2. Is it differentiating from other solutions and diverge from other players?
3. And does it have a compelling tag line that can capture the essence of the strategy in a simple elevator speech. Not complex but simple.
Southwest Airlines used the Blue Ocean Strategy successfully when it chose to look at automobile transportation, not other airlines, as their competitive market. By focusing on friendly service and frequent point-to-point departures, Southwest offered prices that competed with the cost of driving. The airline set itself apart by eliminating and reducing excess and by raising value. These changes differentiated their profile from the average airline. Their tag line: “The speed of a plane at the price of a car—whenever you need it,” was highly compelling and sales took off.
Executing the strategy
- Is it time to execute a Blue Ocean Strategy? Your employees are going to watch you and wait to see if you can make it work.
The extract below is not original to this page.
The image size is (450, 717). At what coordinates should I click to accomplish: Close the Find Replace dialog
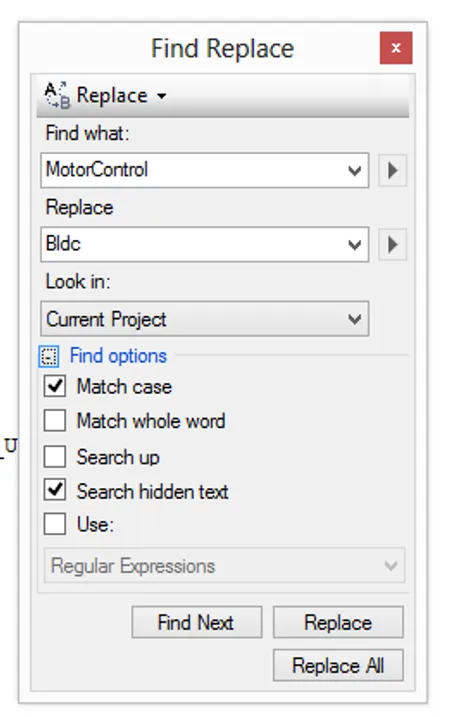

Most employees come to work to make a living not create a new market. So, try to:
- Get employees out of their comfort zone to wake up to the need for change. Employees are often blind to seeing that a radical change is necessary.
- Overcome the challenge to resources. Eliminate what is no longer necessary. The problem of limited resources. Many organizations wrongly assume that a new strategy requires greater resources.
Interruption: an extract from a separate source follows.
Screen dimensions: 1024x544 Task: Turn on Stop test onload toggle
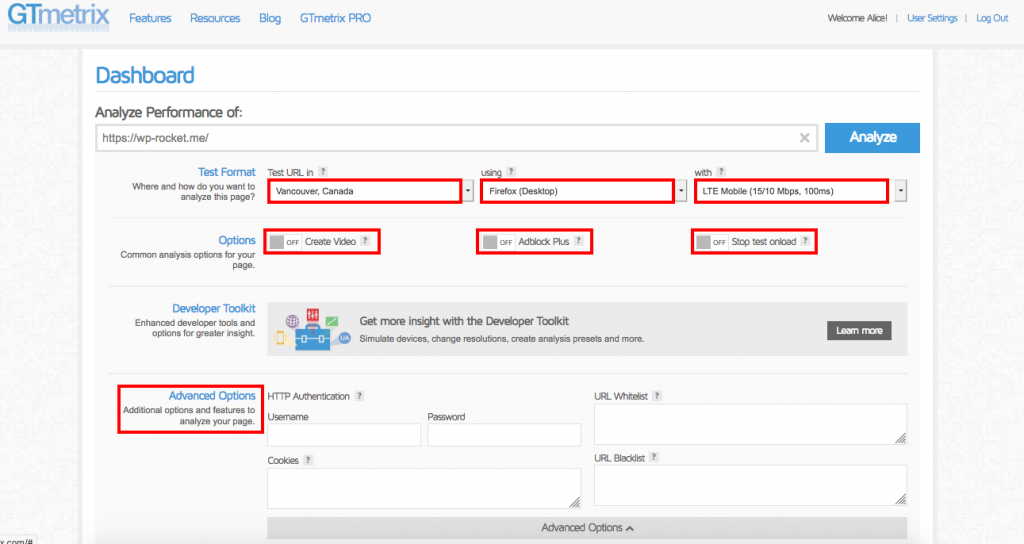(712, 242)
- Speed works. Change comes from a crisis and you want to avoid one. So motivate employees to act quickly and decisively to push the new strategy forward. Key players must be motivated to move out of the status quo. And they must be enabled with good behavior modification tools.
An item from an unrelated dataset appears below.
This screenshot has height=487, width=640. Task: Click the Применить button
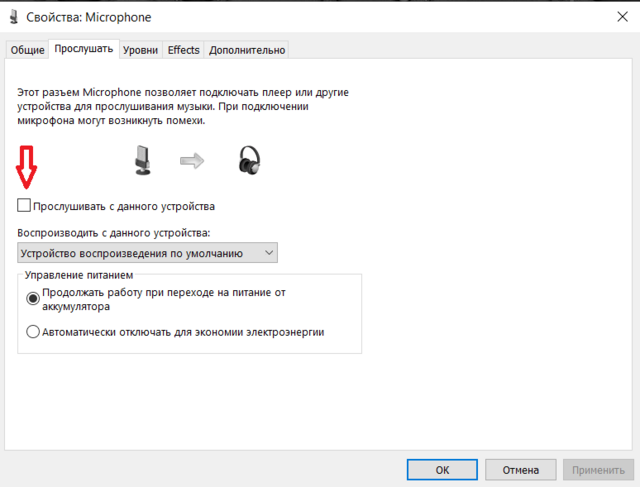coord(599,468)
- Tackle the naysayers right away. Don’t let office politics keep you in a red ocean.
Before you can execute a new strategic plan, you must align the minds and hearts of all the employees with the new strategy.
Only then will they willingly go beyond compulsory execution to enthusiastic cooperation. Successful execution requires that employees have input in the strategy process from the beginning. Here are three ways to get that input:
1. Include employees in the process. Seek their input prior to major decisions.
2. Keep employees fully informed of the process and its implications.
3. Communicate to employees about what is expected of them and how they will be evaluated.
When management engages employees in key aspects of strategic decision making, explains the strategic choices, and effectively communicates the new rules of the game—then employees will judge the process as fair and buy into it.
Once you begin to “see, feel and think” in new ways it is difficult to go back to the old strategic process.
Clients find themselves using the tools all the time and thinking in new ways about unsolved problems. They go exploring often to listen to nonusers and find new markets awaiting them. Some illustrative client stories:
- Elkay’s Hydration Stations are revolutionizing the water fountain not to make it easier to get water but to eliminate plastic water bottles in places that care about sustainability and “killing the bottle.”
- TelerX reinvented its customer care business to expand into online solutions.
- EAC/Integrated Power Solutions reinvented itself after it went visually exploring only to find that its own customers need “lighter, longer, power solutions” not just batteries.
If your company’s growth is stalled or if you are afraid it might be, try to think like a Blue Ocean Strategist and begin to “see, feel and then think” in new ways. There might be a real big ocean just waiting for you.